Collected data:
══════

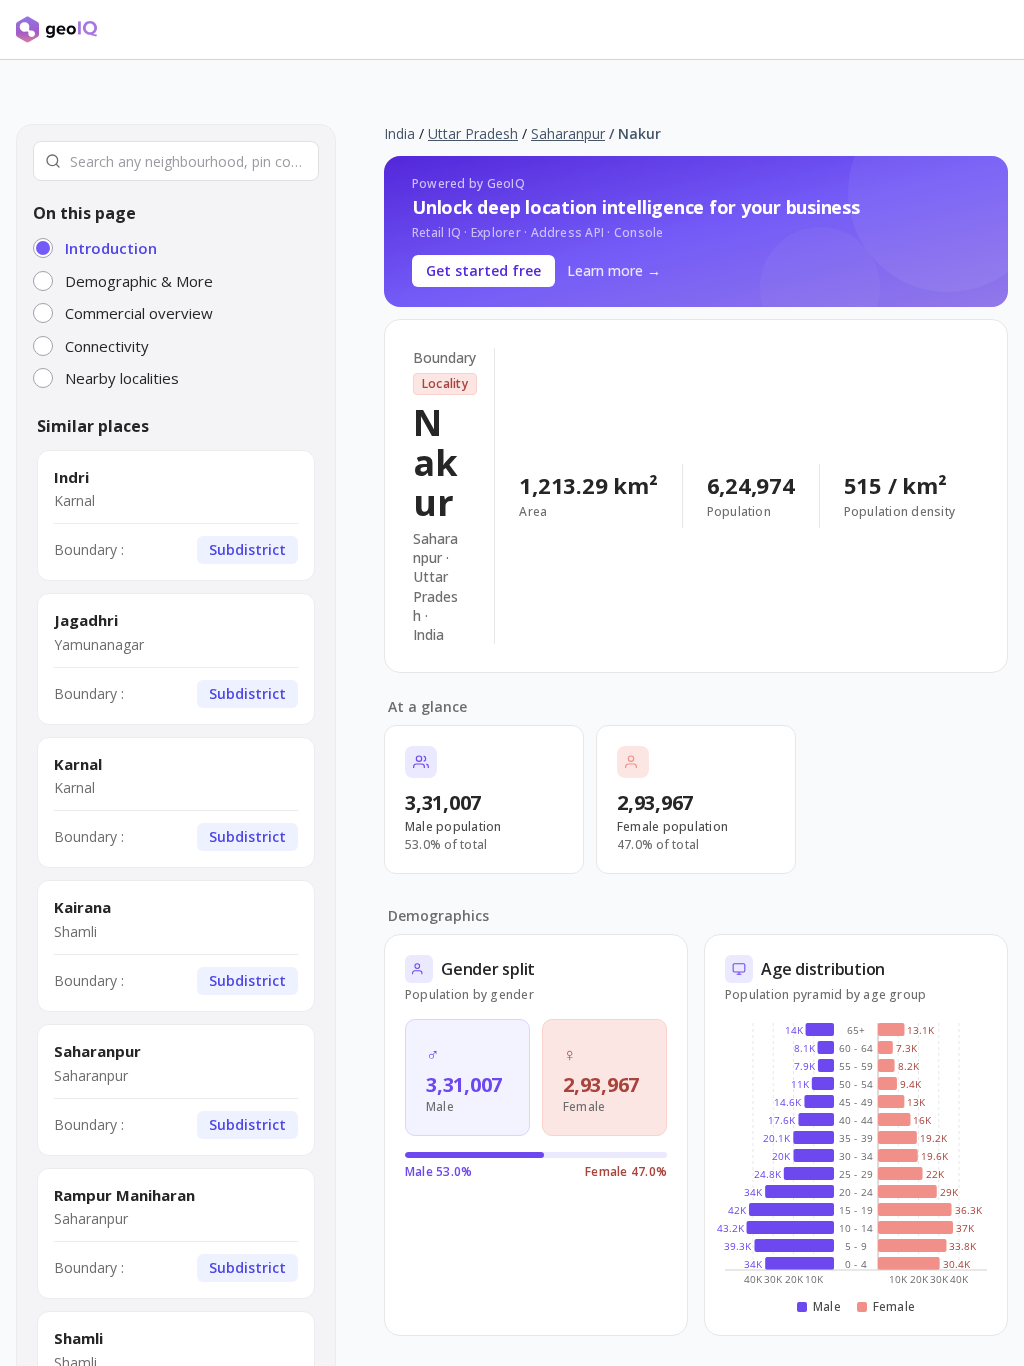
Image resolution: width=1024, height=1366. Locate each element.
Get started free (483, 270)
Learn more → (614, 270)
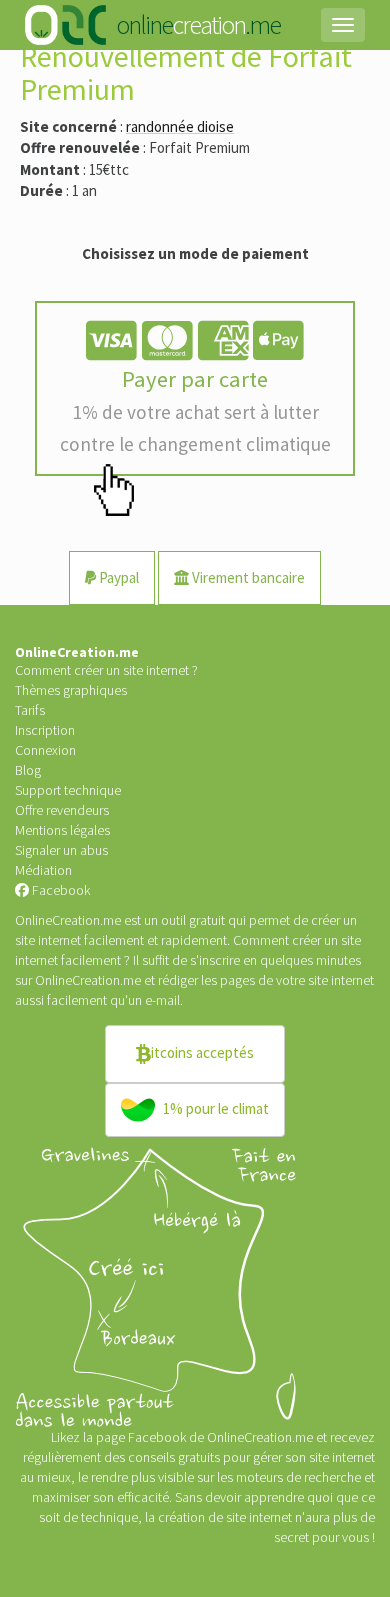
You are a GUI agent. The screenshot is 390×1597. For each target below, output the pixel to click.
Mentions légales (62, 830)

══════

TASK GOAL -
Copy all the data exactly as written, but skip any picture.

ANSWER TO THIS EXERCISE -
Image resolution: width=1024, height=1366. Locate each element.
Get started free (483, 270)
Learn more → (614, 270)
You are a GUI agent. The screenshot is 390×1597. For each target below, output the pixel to click.
Mentions légales (62, 830)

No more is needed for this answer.